Every time I fly through Karachi’s Jinnah International airport, I am struck by the sheer volume of security checks. Your bag is scanned and ticket checked before you enter the airport, then again when you check in, and again before you go through to departures. Of course, if metal detectors made that much difference to terror attacks, Karachi would hardly have any: the city is dotted with the things. They stand incongruously outside bakeries, mobile phone shops, malls; a sort of comfort blanket against the dangers outside.
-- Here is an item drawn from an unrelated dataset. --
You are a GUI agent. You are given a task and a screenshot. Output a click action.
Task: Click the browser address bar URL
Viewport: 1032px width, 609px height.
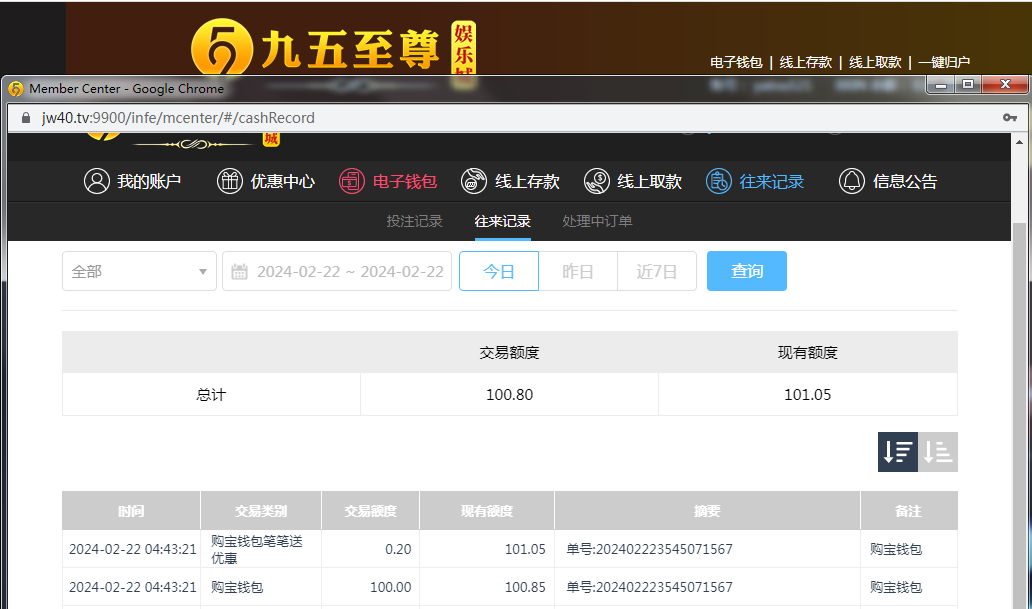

Around midnight last night, around 10 Taliban gunmen launched an attack on the airport. Wearing military uniforms, they shot their way into the facility. And of course – what good is a metal detector when someone is armed with guns, rocket launchers, grenades, and suicide vests? There were dramatic photographs of planes on fire (subsequently, it transpired that the fires were simply near the planes). It was reported that militants had hijacked one; it has been suggested that this was the aim but that it was ultimately unsuccessful. Terrified passengers trapped on planes on the runway tweeted about their predicament and desperately phoned home. Security forces battled the gunmen all night. In total, at least 28 people – including the 10 or so militants – were killed. The operation to secure the area is ongoing.
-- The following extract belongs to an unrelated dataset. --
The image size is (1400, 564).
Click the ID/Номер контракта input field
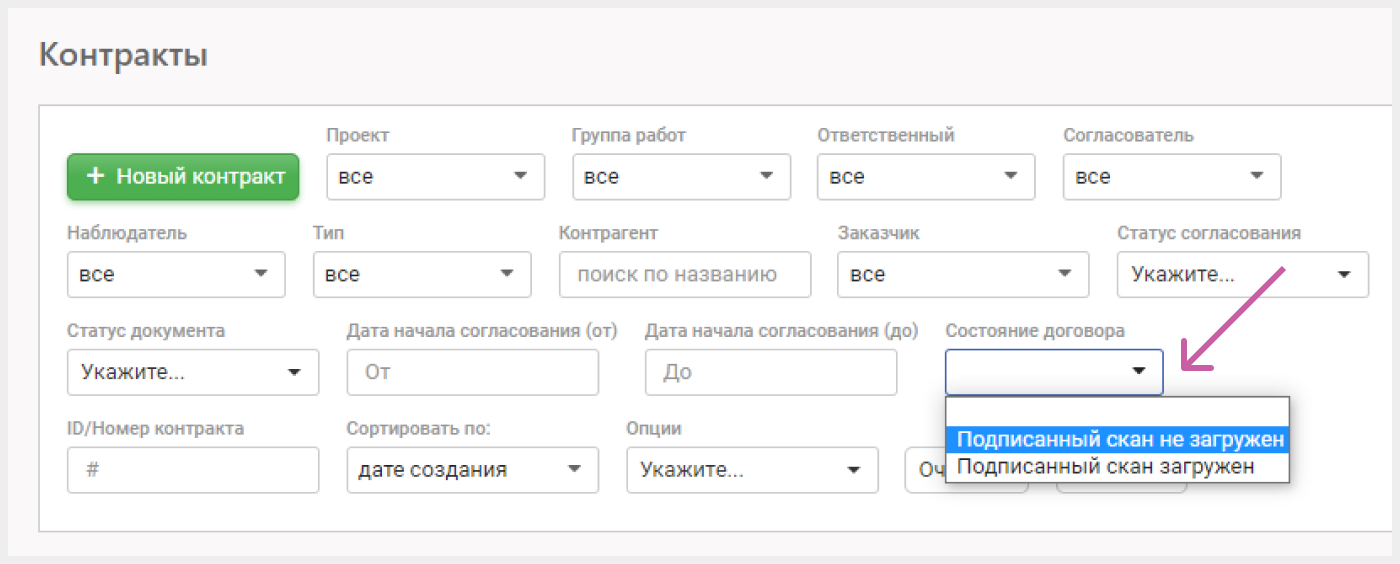point(193,470)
What does this say about the state of Karachi, and of Pakistan? Firstly, it should be noted that this coastal megalopolis is not just the biggest city in Pakistan, but one of the biggest in the world. Home to around 25 million people, it is the economic hub of Pakistan and one of the most important cities politically. It is mind-boggling that such an audacious attack should be possible in such a major airport in a major city. To their credit, security forces were fast on the scene, but how did it happen at all? This comes at a time when the conservative government is emphasising the need for peace talks with the Taliban. Once again, this incident raises the question that many outraged commentators have posed: what is there to discuss? And where do discussions begin when one party seeks the destruction of the state as its basic starting point?
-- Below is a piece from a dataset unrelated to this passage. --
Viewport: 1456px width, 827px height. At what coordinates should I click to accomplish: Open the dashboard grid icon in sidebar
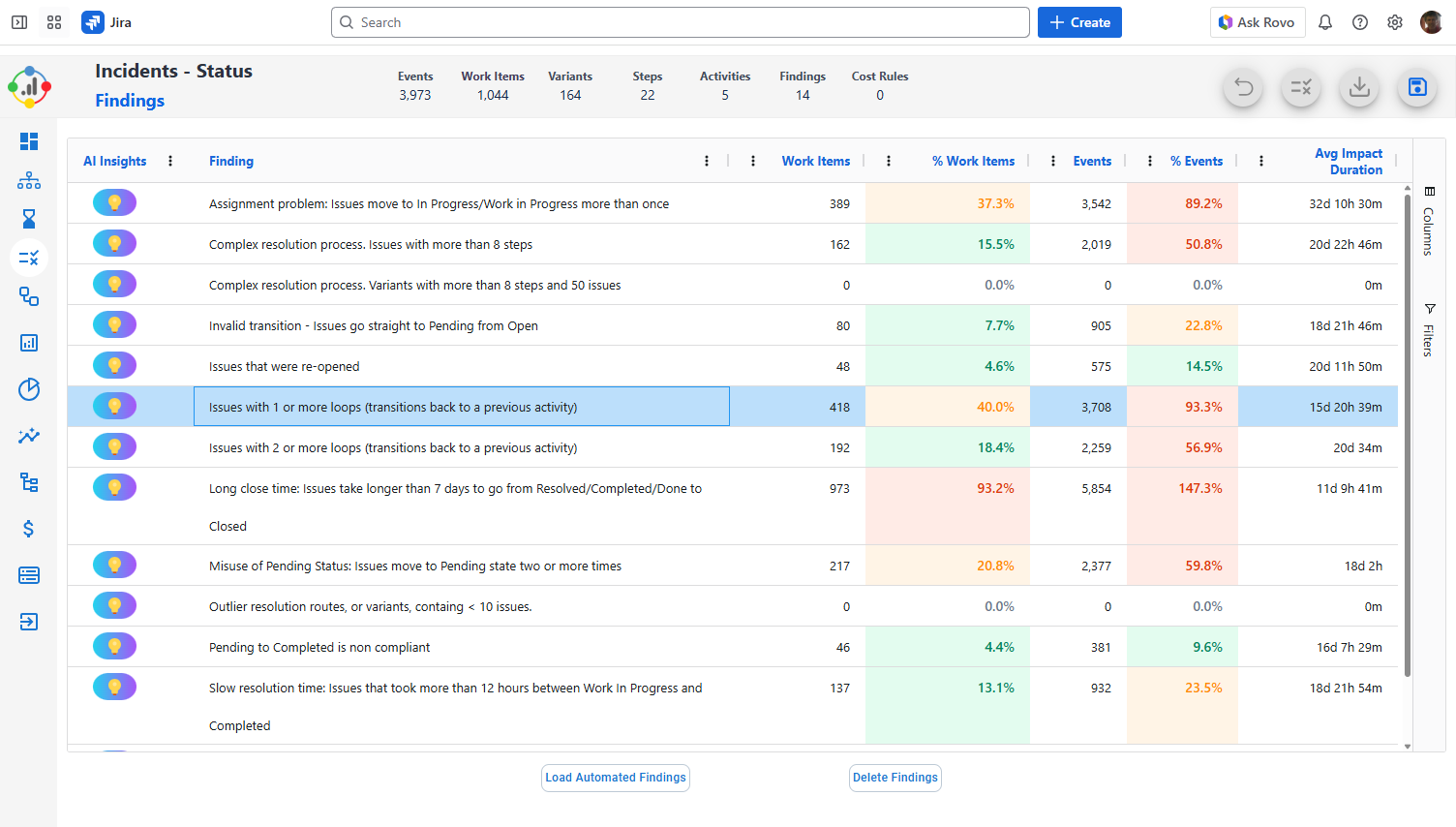pos(29,141)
Secondly, terrorism aims – as its name implies – to create terror. As I sat in London last night, watching the news and running through a list of friends and relatives in Karachi and their travel plans, I certainly felt that. But in much of Pakistan – particularly Karachi, a city beset by more than three decades of political and terrorist violence – people live in a chronic state of fear. It is mundane and normalised, a boring fact of life that hovers in the back of people’s minds and becomes more acute only when incidents like this raise the stakes. When I lived in Karachi I was struck by how people’s energies are directed simply towards getting on with things. Rioting breaks out, or a terror attack, or sectarian violence, and the first response is not panic, but how to get home, how to check on friends and family, and how to ensure that basic needs will be met. In this way, the fear is not debilitating, it is simply – tragically – a fundamental fact of life.
Today, recriminations will start. There have been reports that some of the gunmen were Uzbek, which provides a neat excuse for those within Pakistan who wish to deflect the debate away from the country’s very real homegrown militancy problem. Already, many are asking – with some justification – how the security agency failed to deflect such an attack. On social media last night, many were distressed: “I don’t know how much more of this we can take.” For people in Karachi, and across Pakistan, this is just one more assault on their right to a normal life.